Noi abbiamo delle liste di attesa lunghissime anche perché i centri che si occupano di questo tipo di patologia sono molto pochi e quindi ovviamente essendo pochi, la lista di riferimento per la cura di questa patologia di conseguenza si allunga. Però c’è da dire una cosa. E’ vero che se lei va al nord viene operato prima; ma il paziente del nord viene operato con la stessa attesa che abbiamo noi al sud. Nel senso che ci sono due liste separate, una per il paziente che viene da fuori regione che ha una priorità e un’altra lista per il paziente della regione. Questo accade perché le regioni del nord hanno investito molto nel business sanità. 

Ma come riescono le regioni del nord ad ‘ingrossare’ la lista dei pazienti fuori regione?

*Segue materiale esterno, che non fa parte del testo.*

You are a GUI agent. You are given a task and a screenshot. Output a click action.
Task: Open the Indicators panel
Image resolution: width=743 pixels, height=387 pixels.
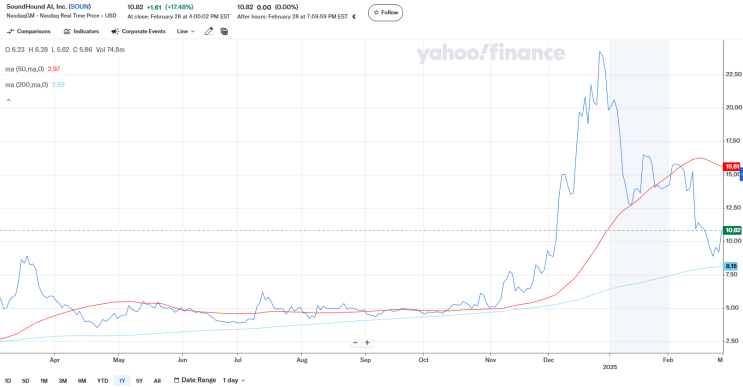[x=81, y=31]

Le strutture del nord mandano molti loro medici giù nel sud Italia per, mi dispiace dire il termine, racimolare pazienti da portare su. E’ questa la pratica che sta combattendo De Luca. Il presidente della nostra regione sostanzialmente dice, se c’è questa distinzione nord-sud, allora la sanità in Italia non è uguale per tutti. Non è pensabile che io regione del sud pago un paziente che va al nord e poi quello del nord attende nelle stesse strutture per il suo intervento. E’ chiaro che la cosa migliore è aumentare la possibilità di numero di prestazioni. Ma noi purtroppo non possiamo incrementarle perché per fare questo c’è bisogno di personale. Noi per esempio al Monaldi abbiamo una carenza di infermieri pazzesca; ma nonostante ciò, la nostra direzione ci dà una grossa mano per portare nel contempo avanti le evoluzioni tecnologiche necessarie. E così il Monaldi è ancora oggi l’unico centro che tratta la prostata con la tecnica Rezum e siamo l’unico centro che ci permette di impiantare gli stimolatori midollari per problemi di vescica neurologica e consideri che ogni neurostimolatore costa tra i 15 e i 18 mila euro. In questo caso la nostra direzione non si è mai tirata indietro, anzi tende a mettere sempre più stimolatori. Io mi ritengo fortunato a far parte di questa famiglia perché è gestita da persone che se vedono un miglioramento del benessere, un aumento della qualità della vita del paziente non controllano la spesa. Probabilmente controllano la spesa su altre cose, sugli sprechi; ma non su queste.